For final analysis, a cross-plot was generated from all experimental runs as shown in Fig. 14. The plot defines the CO2 utilization factor for improving oil recovery. In general, a CO2 utilization factor of 3:1 can be observed from this cross-plot. It signifies that every 3% hydrocarbon pore volume of CO2 injected into the Middle Bakken Formation can lead to an incremental oil recovery of 1%.

Fig. 14
figure 14

Cross-plot of objective functions establishing a relation between the amounts of CO2 injected for every additional percentage of oil recovery

6 Conclusions

The research concluded that facilitating oil recovery from tight oil reservoirs by CO2 injection could be greater than primary depletion depending on natural and induced fracture network connectivity. The presence of natural fractures significantly affects the flow migration of CO2 in the reservoir, directly impacting the sweep efficiency. Major conclusions of incorporating various physical processes into reservoir model are:

  1. (1)

    Heterogeneity in the reservoir rock and permeability anisotropy are critical for unconventional tight oil formations and need to be considered in reservoir simulation studies. Reservoir heterogeneity and permeability anisotropy significantly affect the oil recovery as well as the CO2 breakthrough time in the production stream.

  2. (2)

    Sensitivity analysis of the critical parameters with the OPAAT and RSM approaches provides significant understanding of critical parameters. The lateral distance between the injector hydraulic fracture and producer hydraulic fracture is the most critical parameters that affect oil recovery. Other critical factors are hydraulic fracture permeability of the production well and then the distance (acre spacing) between the injection and production wells. Natural fracture connectivity strongly influences the role of hydraulic fracture permeability and fracture half-length in the reservoir.
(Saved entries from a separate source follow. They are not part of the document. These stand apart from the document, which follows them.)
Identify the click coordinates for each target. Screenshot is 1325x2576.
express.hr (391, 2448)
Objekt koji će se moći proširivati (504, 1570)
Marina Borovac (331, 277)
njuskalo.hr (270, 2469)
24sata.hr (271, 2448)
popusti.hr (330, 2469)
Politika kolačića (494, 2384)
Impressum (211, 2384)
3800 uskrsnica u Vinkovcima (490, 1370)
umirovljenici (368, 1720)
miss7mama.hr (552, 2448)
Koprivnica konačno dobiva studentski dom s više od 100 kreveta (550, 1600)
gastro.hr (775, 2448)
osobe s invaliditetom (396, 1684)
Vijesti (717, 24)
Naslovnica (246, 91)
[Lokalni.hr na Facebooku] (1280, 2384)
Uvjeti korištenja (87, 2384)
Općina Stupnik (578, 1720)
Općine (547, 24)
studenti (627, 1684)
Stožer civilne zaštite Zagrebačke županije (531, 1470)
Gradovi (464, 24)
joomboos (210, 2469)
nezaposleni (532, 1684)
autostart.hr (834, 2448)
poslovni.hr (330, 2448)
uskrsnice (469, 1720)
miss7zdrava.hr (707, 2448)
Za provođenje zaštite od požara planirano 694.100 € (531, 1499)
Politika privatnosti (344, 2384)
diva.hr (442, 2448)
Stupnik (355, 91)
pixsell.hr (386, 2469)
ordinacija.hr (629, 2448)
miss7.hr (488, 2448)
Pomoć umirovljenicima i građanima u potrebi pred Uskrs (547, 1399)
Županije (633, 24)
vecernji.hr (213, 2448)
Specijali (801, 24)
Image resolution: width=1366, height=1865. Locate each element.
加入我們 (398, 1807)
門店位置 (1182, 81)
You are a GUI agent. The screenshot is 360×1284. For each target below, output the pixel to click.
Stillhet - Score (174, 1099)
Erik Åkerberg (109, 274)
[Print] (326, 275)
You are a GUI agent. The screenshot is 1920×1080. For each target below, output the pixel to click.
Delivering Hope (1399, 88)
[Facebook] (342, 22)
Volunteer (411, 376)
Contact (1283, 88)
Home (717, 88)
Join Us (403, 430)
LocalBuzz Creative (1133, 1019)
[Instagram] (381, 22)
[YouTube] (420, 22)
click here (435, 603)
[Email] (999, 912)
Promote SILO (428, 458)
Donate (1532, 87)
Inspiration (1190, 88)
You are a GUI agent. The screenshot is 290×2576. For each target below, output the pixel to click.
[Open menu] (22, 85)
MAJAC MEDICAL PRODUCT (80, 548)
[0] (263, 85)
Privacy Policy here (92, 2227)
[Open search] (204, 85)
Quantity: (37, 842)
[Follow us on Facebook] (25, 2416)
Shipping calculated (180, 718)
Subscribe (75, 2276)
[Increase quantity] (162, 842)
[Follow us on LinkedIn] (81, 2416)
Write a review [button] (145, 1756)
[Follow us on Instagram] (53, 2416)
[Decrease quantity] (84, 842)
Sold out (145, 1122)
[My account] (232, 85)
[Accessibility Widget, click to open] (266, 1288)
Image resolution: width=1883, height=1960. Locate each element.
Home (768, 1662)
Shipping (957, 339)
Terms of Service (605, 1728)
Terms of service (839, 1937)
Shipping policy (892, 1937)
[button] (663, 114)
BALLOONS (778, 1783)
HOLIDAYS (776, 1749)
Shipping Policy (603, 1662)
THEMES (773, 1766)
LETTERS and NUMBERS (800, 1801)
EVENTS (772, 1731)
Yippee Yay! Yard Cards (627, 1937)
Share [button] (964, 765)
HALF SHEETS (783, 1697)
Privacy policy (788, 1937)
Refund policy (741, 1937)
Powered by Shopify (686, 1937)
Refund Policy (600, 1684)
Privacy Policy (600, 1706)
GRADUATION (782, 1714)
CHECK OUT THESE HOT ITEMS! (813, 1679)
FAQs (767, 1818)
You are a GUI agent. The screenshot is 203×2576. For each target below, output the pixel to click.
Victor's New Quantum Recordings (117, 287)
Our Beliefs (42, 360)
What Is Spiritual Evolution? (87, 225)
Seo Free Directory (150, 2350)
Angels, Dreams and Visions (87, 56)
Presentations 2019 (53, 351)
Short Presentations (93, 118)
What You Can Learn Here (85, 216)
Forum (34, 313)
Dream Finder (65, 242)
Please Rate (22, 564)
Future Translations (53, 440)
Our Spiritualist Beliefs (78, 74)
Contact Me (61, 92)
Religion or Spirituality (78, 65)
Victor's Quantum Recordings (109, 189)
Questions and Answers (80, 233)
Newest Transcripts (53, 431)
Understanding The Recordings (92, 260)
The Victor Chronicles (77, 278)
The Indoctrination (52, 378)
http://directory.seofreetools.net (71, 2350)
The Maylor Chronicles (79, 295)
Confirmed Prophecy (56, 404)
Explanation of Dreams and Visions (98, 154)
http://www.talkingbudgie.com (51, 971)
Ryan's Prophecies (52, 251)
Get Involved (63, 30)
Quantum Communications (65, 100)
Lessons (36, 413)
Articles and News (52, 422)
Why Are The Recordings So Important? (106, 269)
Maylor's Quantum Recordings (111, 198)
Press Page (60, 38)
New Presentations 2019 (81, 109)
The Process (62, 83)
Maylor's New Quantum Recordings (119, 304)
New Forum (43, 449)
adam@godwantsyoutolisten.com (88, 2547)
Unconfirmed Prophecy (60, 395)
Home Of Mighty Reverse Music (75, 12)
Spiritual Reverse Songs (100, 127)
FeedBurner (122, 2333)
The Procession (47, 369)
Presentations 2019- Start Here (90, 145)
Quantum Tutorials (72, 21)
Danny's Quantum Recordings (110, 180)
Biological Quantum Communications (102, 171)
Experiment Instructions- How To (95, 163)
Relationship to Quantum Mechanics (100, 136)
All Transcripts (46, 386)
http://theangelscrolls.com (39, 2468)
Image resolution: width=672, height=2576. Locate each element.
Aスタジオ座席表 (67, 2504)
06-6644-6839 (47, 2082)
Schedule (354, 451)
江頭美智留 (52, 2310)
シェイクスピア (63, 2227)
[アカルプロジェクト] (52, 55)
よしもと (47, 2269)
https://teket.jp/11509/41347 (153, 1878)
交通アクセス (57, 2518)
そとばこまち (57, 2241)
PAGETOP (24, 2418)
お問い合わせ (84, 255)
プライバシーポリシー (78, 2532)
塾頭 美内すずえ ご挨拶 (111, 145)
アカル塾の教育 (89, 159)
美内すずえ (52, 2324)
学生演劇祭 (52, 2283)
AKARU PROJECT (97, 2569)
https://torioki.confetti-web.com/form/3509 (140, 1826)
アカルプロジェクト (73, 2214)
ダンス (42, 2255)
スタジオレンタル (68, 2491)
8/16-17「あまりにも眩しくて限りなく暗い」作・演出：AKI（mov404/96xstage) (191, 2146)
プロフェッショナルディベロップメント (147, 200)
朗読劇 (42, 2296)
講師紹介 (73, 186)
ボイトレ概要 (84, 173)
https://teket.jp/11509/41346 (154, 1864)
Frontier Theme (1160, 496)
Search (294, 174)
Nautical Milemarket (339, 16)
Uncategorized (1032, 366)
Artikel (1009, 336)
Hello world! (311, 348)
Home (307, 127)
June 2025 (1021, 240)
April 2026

These parameters become insignificant in the absence of natural and induced fractures in the formation.

  3. (3)

    The RSM model estimated injection pressure as the most critical parameter for both the amount of HCPV of CO2 injected and the oil recovery. It is followed by the distance between fractures and the distance between wells. It was also noticed that when the injection pressure was combined with several interaction parameters, the effect of these interaction parameters had negative as well as positive effects on the amount of CO2 injected. It can hence be concluded that it is critical to evaluate the effect of interaction parameters on the objective functions instead of relying on the OPAAT single-parameter analysis.

  4. (4)

    A CO2 utilization factor of 3:1 was evaluated using the base reservoir model for improving oil recovery in the Middle Bakken Formation. It signifies that for every 3% HCPV of CO2 injected into the formation, an incremental oil recovery of 1% could be achieved.